Despite inflation starting to decline, interest rates have continued to rise, albeit at a slower pace than previously in the year. It creates a precarious situation, especially for income investors, because many dividend stocks rely on debt to elevate returns. As variable interest costs rise, they can eat into profits and eventually leave nothing for the dividend.
We have already seen rising interest rates force once “safe” companies (like Algonquin Power) to lower their dividends. This also tends to have a very negative consequence on the stock price. Even the perception of a dividend being cut can lead to a drastic stock price decline (like Northwest Healthcare REIT).
Worried about interest rates? Buy debt-free stocks
If you are worried about interest rates continuing to rise, there are a few things you should do. Firstly, own a wide array of Canadian stocks that include income, growth, and value. Likewise, diversify by sector, so you are not caught if a certain sector is temporarily affected by macro-economic concerns.
If you want to entirely avoid interest rate risk, just buy stocks that don’t have any debt. No debt means companies don’t have to worry about the rising cost of financed capital. No debt means it would be very difficult for a business to go broke or bankrupt.
Two examples of debt-free growth stocks are Hammond Power Solutions (TSX:HPS.A) and Calian Group (TSX:CGY).
Hammond Power Systems stock
Hammond sells a large portfolio of power and electrification solutions for manufacturers, utilities, data centres, and even car charging. Over the past few years, the company has rapidly been diversifying and expanding its product offerings. As a result, its end markets are broader. Its sales should prove fairly resilient, even in a recession.
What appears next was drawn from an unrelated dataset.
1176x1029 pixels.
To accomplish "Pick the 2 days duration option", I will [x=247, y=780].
Over the past three years, it has grown earnings per share by over 200%. In that time, its stock has risen 650%! Despite its explosive returns, this stock still only trades for a modest 10 times earnings. Insiders continue to own a large stake in the business, so that should signal that there is alignment with long-term shareholders.
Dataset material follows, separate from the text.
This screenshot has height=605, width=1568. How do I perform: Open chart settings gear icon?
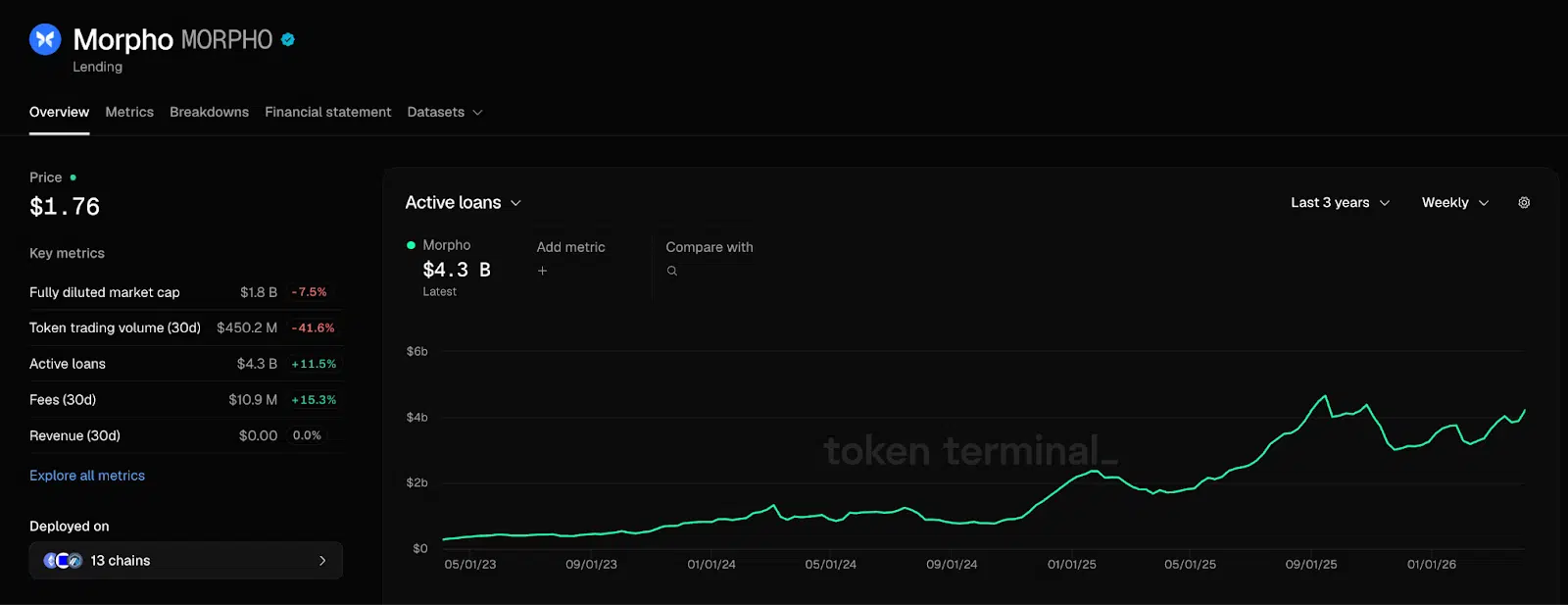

The company has net cash of around $15 million on its balance sheet. That should provide plenty of firepower for acquisitions and potential organic growth in the years ahead. This stock also happens to pay a 1% dividend that has been growing at an attractive rate.
Calian Group
Calian Group is another under-the-radar, cash-rich stock. Calian has about $35 million of net cash on its balance sheet. While this stock is down around 8% this year, it has had a good 85% run up over the past five years. Not to forget that it also pays a decent 1.8% dividend yield.
Calian operates a mix of businesses in healthcare, training, advanced technologies, and IT/cybersecurity. Its management team calls this “the four-piston growth engine.” These segments help provide diversity, but there is also a meaningful opportunity for organic growth and cross-selling between the businesses.
Calian has grown normalized earnings per share by around 17% per annum for the past three years. It has come at this through a combination of smart acquisitions and organic investments. This year, it announced a strategically significant acquisition of a teleport and network provider in Hawaii.
That deal should provide a nice source of recurring revenues and income in late 2023 and 2024. At less than 15 times earnings, this stock looks like a good bargain today if you have a longer investment horizon.